→ **Work instruction**
Wherever the string "will" appears in the entries below, return the line that holds it.

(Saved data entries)
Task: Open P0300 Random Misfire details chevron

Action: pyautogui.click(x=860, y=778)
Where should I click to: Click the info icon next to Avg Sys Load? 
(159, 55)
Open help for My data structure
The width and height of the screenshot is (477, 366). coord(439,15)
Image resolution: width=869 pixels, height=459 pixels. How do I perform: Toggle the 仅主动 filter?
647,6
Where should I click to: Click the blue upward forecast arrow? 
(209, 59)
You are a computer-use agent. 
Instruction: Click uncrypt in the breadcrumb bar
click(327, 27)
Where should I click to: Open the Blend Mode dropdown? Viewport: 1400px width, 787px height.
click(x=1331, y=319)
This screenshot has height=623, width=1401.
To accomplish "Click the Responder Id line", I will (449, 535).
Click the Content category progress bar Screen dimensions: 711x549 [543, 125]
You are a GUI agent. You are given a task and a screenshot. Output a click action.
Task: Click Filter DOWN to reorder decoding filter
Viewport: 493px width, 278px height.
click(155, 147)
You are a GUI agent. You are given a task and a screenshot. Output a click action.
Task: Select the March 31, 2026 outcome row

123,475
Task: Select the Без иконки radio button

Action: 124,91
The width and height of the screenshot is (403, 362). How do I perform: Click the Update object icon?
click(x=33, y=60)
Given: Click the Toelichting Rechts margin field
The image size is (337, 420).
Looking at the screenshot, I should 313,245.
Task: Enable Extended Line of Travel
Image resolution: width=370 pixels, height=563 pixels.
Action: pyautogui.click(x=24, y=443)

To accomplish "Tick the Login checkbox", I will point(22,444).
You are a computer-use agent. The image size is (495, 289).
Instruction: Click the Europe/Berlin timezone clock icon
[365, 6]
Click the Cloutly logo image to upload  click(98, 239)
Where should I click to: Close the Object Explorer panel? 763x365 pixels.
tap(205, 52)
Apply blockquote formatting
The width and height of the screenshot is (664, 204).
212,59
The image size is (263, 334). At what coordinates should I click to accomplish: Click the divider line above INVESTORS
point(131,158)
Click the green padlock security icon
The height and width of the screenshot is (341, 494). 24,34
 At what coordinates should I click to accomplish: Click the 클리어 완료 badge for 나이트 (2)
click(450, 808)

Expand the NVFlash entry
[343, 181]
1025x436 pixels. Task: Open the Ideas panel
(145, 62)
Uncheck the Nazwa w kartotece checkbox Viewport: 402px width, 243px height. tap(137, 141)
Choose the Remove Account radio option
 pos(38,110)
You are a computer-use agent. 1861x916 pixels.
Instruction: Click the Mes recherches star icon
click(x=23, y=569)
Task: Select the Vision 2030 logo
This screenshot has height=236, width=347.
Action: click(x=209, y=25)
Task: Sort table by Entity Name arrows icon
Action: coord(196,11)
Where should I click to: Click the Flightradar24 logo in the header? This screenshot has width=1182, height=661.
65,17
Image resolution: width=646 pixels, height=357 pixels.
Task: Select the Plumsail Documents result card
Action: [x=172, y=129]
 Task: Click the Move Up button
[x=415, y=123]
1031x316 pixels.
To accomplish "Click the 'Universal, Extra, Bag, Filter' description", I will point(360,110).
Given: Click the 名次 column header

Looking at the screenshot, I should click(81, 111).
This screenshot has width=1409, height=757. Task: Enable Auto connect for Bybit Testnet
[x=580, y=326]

→ **Solution to the problem**
To accomplish "Click the Responder Id line", I will (449, 535).
To accomplish "Tick the Login checkbox", I will point(22,444).
To accomplish "Click the 'Universal, Extra, Bag, Filter' description", I will point(360,110).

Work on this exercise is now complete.